Ночью, оставшись наконец-то наедине с самим собой, Кинг смог хоть немного времени посвятить оценке положения, в котором очутился. Поэтому утром после развода, когда он собрал совещание, у него вчерне был готов план.
Майор Строг, напряженный, в свежеотглаженной форме, осунувшийся и, похоже, готовый ко всему, уже в третий раз, считая со вчерашнего дня, доложил о провальной операции накануне. Рублеными, уставными фразами (видать, полночи формулировал) описал все по секундам, выводя на штабной экран кадры хроники своего провального рейда.
– Считаю, – подводил он итог, – что отряд под моим командованием попал в зону некоего незарегистрированного внешнего воздействия. Учитывая, что рядовой Мальтиус подвергся нападению змеи, возможно, ядовитой, допускаю, что мы попали в засоренную ими местность. Что и послужило причиной паники, которой подверглись животные. При этом вины с себя не снимаю и готов прямо сейчас, немедленно отправиться на разведку и продолжить поиски пропавшего личного состава базы.
– И одного гражданского, – буркнул Кинг.
– Так точно, и одного гражданского.
– В вашем докладе я не услышал соображений по поводу того, что через двадцать одну минуту скачки наши беглецы сначала разделились на незначительное расстояние, а чуть позже, воссоединившись, практически одновременно обесточили коммуникаторы.

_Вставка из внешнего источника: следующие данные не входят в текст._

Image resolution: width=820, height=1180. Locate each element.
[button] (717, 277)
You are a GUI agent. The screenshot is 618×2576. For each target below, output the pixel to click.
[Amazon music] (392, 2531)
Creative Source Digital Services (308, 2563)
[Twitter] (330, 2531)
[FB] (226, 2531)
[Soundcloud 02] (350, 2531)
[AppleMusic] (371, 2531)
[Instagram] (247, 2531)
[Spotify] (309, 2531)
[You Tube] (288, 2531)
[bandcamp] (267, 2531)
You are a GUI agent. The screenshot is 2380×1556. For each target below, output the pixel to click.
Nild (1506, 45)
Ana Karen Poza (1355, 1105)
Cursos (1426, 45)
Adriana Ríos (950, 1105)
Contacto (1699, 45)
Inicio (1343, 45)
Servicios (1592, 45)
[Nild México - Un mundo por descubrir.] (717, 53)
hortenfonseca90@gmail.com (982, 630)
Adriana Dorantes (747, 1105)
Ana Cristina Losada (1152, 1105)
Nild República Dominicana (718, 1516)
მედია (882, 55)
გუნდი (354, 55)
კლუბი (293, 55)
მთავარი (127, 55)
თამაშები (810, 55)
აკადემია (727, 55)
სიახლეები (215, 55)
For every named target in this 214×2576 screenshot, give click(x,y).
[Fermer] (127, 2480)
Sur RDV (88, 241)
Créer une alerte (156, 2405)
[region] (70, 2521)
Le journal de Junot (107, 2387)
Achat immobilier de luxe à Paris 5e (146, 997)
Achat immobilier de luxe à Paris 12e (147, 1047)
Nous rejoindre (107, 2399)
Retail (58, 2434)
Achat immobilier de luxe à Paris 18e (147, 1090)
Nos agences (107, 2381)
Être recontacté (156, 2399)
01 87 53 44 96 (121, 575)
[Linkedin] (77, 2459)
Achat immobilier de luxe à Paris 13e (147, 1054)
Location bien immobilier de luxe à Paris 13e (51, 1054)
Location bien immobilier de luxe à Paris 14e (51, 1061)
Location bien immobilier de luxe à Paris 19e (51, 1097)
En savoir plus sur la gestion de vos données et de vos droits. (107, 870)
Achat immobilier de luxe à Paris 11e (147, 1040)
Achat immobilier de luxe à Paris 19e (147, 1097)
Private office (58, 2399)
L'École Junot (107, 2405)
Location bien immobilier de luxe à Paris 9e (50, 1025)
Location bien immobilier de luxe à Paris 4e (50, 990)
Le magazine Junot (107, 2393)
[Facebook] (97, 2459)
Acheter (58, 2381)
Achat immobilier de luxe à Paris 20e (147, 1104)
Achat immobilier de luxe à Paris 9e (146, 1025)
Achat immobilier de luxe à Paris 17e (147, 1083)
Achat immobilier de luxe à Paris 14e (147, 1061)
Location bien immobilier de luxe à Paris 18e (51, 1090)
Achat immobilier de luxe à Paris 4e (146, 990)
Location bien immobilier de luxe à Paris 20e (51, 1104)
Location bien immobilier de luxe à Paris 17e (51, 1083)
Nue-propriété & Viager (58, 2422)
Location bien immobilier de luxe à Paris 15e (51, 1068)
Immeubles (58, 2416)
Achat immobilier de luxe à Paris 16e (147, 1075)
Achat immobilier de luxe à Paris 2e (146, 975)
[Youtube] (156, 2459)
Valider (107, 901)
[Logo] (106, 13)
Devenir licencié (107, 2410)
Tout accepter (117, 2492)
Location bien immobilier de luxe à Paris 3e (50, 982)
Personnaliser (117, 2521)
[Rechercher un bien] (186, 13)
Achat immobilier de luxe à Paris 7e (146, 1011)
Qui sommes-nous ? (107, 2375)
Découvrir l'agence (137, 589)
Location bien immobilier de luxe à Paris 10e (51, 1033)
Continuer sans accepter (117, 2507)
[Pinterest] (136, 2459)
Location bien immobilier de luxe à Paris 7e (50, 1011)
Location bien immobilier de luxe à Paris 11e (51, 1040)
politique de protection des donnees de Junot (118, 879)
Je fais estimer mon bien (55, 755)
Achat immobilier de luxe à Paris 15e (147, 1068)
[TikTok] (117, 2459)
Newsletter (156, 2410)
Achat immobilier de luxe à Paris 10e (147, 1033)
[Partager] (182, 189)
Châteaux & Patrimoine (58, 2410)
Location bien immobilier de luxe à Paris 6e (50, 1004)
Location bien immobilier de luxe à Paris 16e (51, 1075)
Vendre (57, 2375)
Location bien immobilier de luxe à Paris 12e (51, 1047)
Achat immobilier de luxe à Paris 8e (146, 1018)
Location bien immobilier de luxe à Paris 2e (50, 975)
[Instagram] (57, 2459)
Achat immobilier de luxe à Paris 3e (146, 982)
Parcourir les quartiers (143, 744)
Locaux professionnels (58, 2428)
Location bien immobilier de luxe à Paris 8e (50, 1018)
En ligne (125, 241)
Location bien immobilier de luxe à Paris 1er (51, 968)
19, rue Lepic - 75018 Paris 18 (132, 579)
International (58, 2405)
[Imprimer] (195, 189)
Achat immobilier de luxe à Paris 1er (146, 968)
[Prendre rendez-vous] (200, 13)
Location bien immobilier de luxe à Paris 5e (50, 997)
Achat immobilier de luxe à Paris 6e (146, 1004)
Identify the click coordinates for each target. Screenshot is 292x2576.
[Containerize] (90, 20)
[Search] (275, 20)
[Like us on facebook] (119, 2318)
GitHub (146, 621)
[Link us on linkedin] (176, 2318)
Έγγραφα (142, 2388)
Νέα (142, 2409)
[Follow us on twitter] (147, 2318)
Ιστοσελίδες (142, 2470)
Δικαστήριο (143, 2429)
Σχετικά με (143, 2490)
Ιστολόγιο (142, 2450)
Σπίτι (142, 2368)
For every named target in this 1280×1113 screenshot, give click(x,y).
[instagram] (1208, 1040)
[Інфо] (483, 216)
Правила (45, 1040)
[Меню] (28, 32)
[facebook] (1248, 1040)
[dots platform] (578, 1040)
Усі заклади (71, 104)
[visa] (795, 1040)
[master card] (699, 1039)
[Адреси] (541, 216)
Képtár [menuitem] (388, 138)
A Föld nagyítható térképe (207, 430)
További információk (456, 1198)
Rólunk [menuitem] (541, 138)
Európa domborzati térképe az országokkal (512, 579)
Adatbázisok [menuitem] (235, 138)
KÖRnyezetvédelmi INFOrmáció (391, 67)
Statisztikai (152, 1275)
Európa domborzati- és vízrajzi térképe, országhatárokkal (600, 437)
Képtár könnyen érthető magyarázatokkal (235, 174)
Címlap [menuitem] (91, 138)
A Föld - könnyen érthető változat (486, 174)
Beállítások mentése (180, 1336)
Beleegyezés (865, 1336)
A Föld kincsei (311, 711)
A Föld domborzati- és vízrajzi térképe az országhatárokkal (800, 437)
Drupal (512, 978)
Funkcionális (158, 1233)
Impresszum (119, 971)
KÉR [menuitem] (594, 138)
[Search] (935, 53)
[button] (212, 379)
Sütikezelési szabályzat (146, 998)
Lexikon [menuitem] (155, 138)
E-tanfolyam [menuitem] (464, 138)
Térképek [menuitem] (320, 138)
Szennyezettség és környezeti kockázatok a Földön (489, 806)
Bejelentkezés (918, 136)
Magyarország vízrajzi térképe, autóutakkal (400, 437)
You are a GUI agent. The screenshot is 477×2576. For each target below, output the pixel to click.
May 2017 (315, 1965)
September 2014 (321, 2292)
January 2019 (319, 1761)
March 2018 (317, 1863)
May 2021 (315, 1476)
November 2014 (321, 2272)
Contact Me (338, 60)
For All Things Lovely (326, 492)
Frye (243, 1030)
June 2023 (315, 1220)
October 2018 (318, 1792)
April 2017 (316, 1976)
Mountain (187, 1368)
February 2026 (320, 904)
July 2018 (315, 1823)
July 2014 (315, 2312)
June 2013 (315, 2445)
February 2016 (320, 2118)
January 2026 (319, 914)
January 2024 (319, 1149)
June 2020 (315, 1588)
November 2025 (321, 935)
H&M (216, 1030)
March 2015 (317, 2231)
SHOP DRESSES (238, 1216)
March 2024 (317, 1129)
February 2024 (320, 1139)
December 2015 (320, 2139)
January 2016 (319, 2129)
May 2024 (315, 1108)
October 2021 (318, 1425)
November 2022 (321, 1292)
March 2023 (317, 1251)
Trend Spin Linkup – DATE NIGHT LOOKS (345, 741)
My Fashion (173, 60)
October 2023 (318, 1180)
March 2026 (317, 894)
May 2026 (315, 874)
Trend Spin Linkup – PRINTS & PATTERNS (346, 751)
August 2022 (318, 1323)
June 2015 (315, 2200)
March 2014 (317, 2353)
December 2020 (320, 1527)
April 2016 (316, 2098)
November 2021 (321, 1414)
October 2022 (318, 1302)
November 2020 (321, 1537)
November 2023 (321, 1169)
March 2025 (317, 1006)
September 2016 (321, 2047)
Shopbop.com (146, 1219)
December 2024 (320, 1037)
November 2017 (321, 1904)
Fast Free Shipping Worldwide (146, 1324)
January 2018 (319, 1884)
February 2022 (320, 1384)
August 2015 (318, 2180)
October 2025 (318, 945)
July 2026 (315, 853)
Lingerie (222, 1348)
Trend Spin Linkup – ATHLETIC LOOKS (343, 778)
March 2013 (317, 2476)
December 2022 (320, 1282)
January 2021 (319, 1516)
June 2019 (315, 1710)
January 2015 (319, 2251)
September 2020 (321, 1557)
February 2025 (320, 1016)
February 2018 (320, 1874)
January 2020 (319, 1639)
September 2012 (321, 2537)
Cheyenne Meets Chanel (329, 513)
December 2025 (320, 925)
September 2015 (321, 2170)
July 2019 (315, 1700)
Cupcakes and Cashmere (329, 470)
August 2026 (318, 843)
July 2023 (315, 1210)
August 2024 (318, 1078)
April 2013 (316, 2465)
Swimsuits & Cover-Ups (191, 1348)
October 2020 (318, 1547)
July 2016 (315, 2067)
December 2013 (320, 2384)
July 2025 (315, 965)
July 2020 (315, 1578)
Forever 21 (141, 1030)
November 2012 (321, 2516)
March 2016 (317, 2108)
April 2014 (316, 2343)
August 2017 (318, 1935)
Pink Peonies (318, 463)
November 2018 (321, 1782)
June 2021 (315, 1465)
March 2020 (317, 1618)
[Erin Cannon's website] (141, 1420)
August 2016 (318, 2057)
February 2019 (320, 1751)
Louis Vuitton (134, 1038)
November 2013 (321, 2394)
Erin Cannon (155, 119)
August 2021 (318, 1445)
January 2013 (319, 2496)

– Не могу знать, господин полковник.
Тауберг, на верноподданническую реакцию которого полковник рассчитывал особо, пока помалкивал, так что пришлось выводить на сцену новое действующее лицо.
– А что нам скажет наука?
Винер, прошедшим вечером приложившийся таки к бутылке, вскинул голову.
– В каком смысле? – спросил он.
– В том самом! Или вы что, не слышите, о чем тут идет речь?
– Почему не слышу. Только до сегодняшнего момента, точнее, до вчерашнего, у меня не имелось данных о том, что лошади, – он вскинул голову, – подчеркиваю, местные лошади, имеют такую реакцию на пресмыкающихся. По моим, правда, земным представлениям, копытные вообще змей не боятся. В крайнем случае, они их просто затаптывают. Взять хоть тех же овец. Змеи их буквально на дух не переносят и при одном запахе овечьей шерсти стараются убраться куда подальше. Словом, у меня нет никаких оснований предполагать, что причиной паники у животных, если, конечно… М-да. Словом, причина явно не в этом.